HGMF: Heterogeneous Graphbased Fusion for Multimodal Data with Incompleteness
Background introduction
With the advancement of data collection technology, multimodal data is increasing rapidly. Multimodal data fusion has effectively improved performance in various application scenarios, such as target detection, sentiment analysis, sentiment recognition, and medical detection.
Early research has combined multimodality to learn joint representation or perform prediction, including some traditional methods, such as early fusion and late fusion, deep learning methods (late fusion based on graphs), and deep fusion (focusing on exploring multimodal interactions) ).
In the real world, due to various reasons such as sensor damage, data damage, and human recording errors, multimodal data usually has modal missing. Effectively integrating and analyzing incomplete multimodal data is a challenging problem. .
There are three main problems to be solved for the lack of multimodal mode:
 For multimodal data combinations with different missing modalities, the dimensionality and number of feature sets may be inconsistent, which brings difficulties to the application of a complete multimodal fusion model.
 Effective multimodal fusion requires learning complementary information, specific modal information and multimodal interaction, but due to the existence of missing modalities, relevant information cannot be obtained directly from incomplete individual data.
 A large amount of missing data may greatly reduce the size of the data, making it difficult to learn highdimensional interactive features from a small number of samples.
Some previous studies usually deal with the problem of missing modalities by deleting incomplete data samples or inferring missing modalities. However, directly deleting incomplete data samples will significantly reduce the sample size, which may lead to overfitting of subsequent deep learning models, especially when a large number of samples have different modal data missing. The methods of inferring missing patterns try to generate missing patterns based on observed existing patterns, such as zerovalue filling method, meanvalue filling method, matrix completion and deep learningbased methods, but such methods may introduce data to the data instead.

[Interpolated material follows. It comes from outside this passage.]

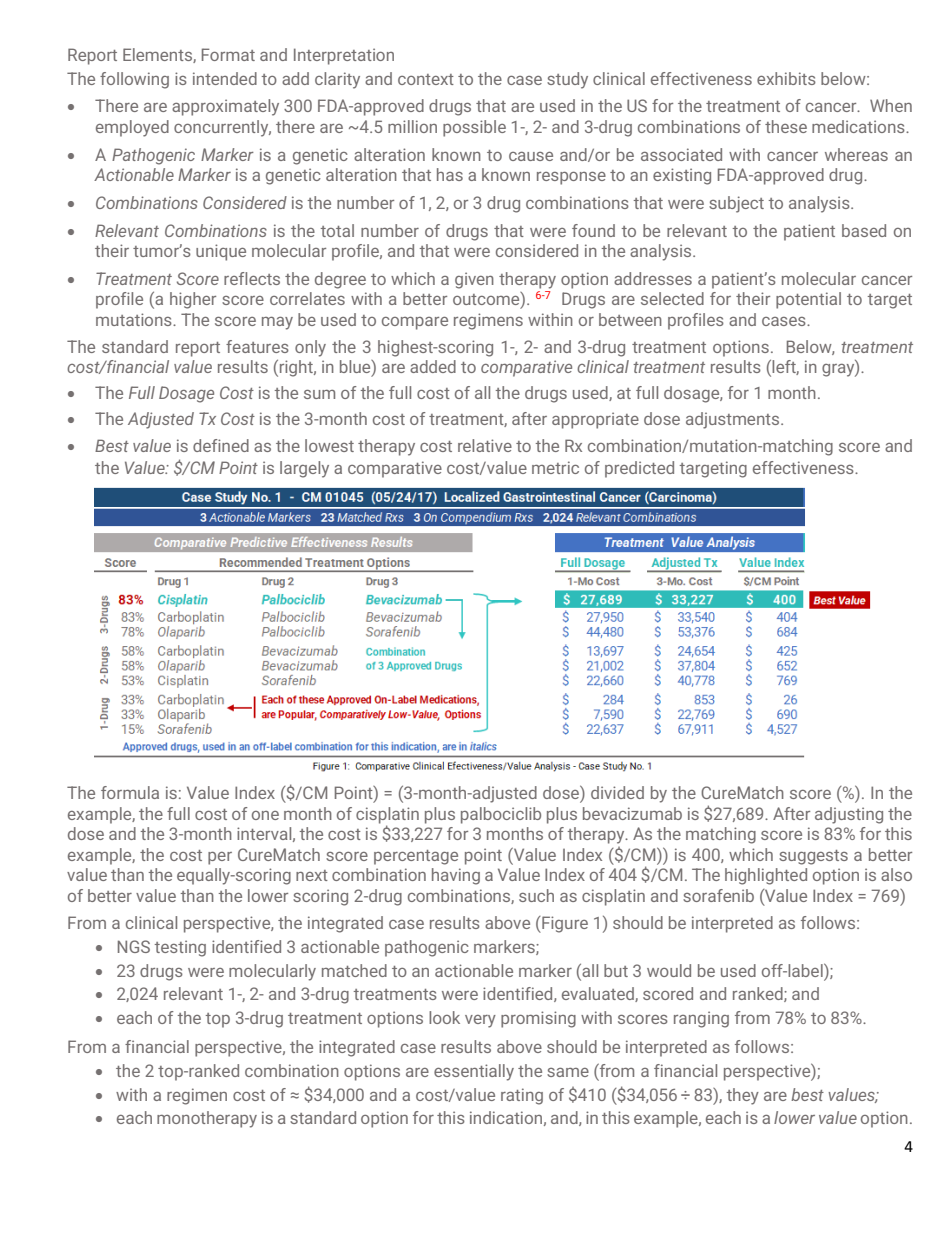 The height and width of the document is (1233, 952). I want to click on exhibits, so click(786, 78).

New noises have a negative impact on model performance, and these noises sometimes affect complex auxiliary models, such as deep generation models.
Main research content
This article mainly studies incomplete multimodal data fusion based on heterogeneous graphs, and is dedicated to processing incomplete data without speculation. There are already many researchers trying to do this, such as:
 Multisource feature learning method: Divide incomplete data into multiple subcombinations, and then integrate these subcombinations to turn it into a sparse multitask learning problem.
 Multihypergraph learning method (Multihypergraph learning method): Combine highorder subgroup relations and learn directly on the output.

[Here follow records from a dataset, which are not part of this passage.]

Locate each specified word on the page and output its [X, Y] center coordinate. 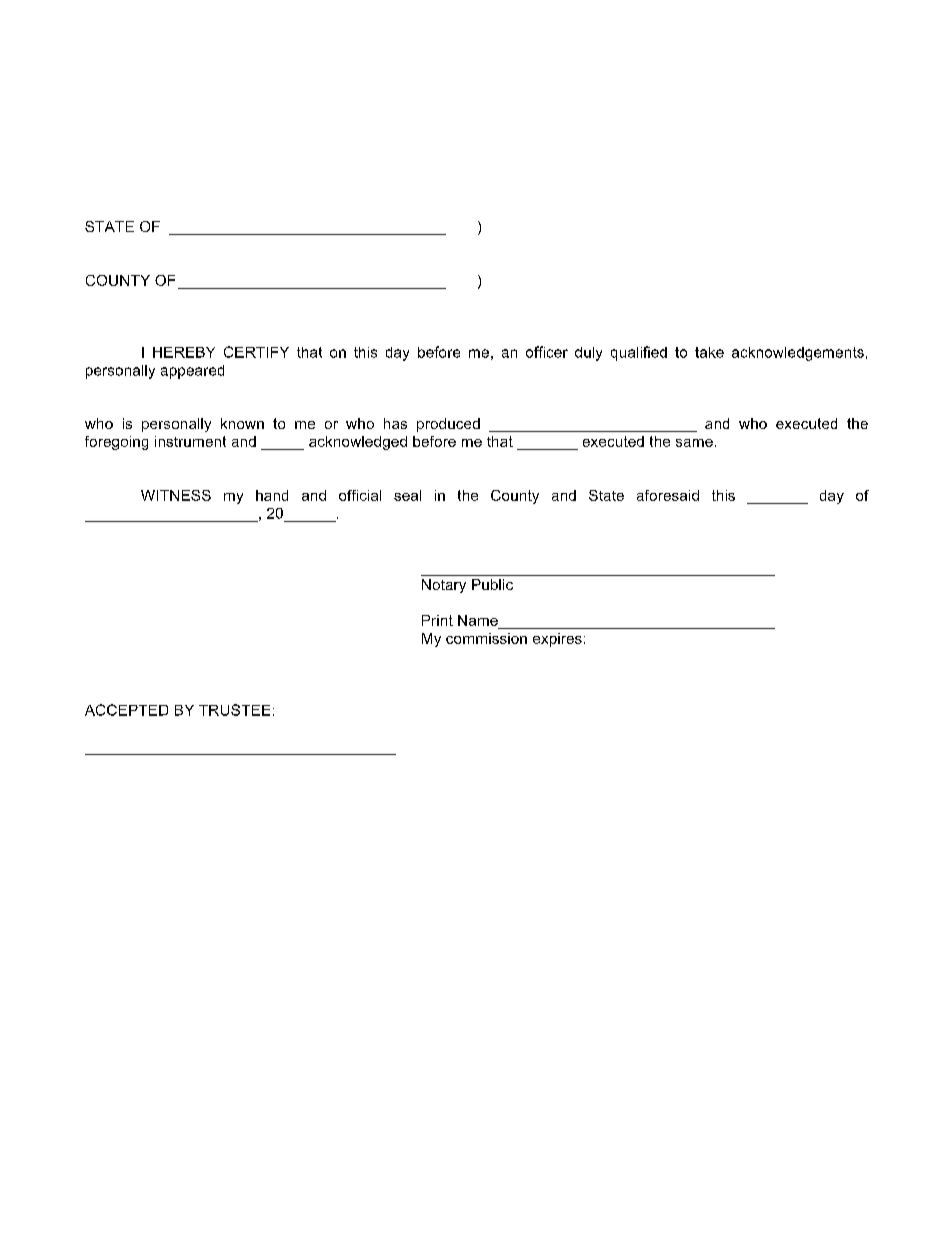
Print [437, 620]
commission [486, 638]
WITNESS [176, 495]
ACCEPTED [126, 710]
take [709, 352]
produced [448, 425]
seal [407, 495]
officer [547, 352]
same [694, 443]
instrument [190, 441]
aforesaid [668, 495]
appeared [192, 372]
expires [557, 640]
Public [492, 584]
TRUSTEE [234, 710]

Although the above method provides a solution, it ignores the intermodal/intramodal interaction and cannot learn the relationship between incomplete samples. The author of this article developed a new basic structure to easily extract complex information and fuse multimodal data with missing modalities without deleting or predicting data.
This method is called Heterogeneous Graphbased Multimodal Fusion (HGMF). It first models multimodal data with incompleteness in a heterogeneous graph structure, and then uses a graph neural networkbased direct push The learning framework extracts complementary information from highly interactive and incomplete multimodality, and merges the information from different subspaces into a unified space. The specific content is:
 It is proposed to model highly interactive multimodal data with different incomplete modalities in a heterogeneous hypernode graph (HHG).

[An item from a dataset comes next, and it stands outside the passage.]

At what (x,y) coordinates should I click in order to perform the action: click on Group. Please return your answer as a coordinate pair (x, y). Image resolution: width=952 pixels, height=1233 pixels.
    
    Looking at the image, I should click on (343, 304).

 A direct learning framework based on graph neural network is proposed to perform multimodal fusion of incomplete data in the constructed HGG.
 Experiments on multiple levels of missing data prove that the method can handle real scenarios with a high percentage of missing data.
Formalize the problem
Incomplete form of multimodal data
For one$M$ modal incomplete data set, there will be$(2^M1)$ A combination of different missing modalities, so an incomplete multimodal data set has at most$(2^M1)$ incomplete form. The following figure shows a blockbased structure diagram, which is a threemodal data set with 7 incomplete forms ($M=3$ ). The colored ones are the existing modalities, and X is the missing modal. The figure also shows that the instances can be divided into several groups. All instances in each group have the same missing form, and each instance belongs to only one form.
Problem 2.1 Multimodal fusion with incomplete data
Hypothesis$M$ is the number of modalities in the data set,$N$ is the number of samples,$\psi$ is a function that maps each sample to a certain form,$\phi(q)\subseteq/{1...M\}$ represents for Form$q$A collection of available modes for$q$ . Given a set of incomplete multimodal data samples$D=\{\tilde{x}_i\}^N_{i=1}$As input, each data sample now contains a set of available modalities $\tilde{x}_i=\{x_i,m\}_{m\in(\psi(i))}$
Direct push learning
This article constructs a direct learning framework, which is different from inductive learning. Direct learning (examplebased learning) directly integrates the feature information implicit in other samples. The key point of this method is that through this direct learning framework, an incomplete data sample can obtain missing information from other existing samples, and instances with different missing data modalities can effectively exchange their special modes. And interactive information, and achieve multimodal fusion in the process .
research method
This article proposes the HGMF method, which is based on a graph neural network (GNN) direct push learning framework, which consists of three steps:
 Modeling incomplete multimodal data in a heterogeneous supernode graph structure.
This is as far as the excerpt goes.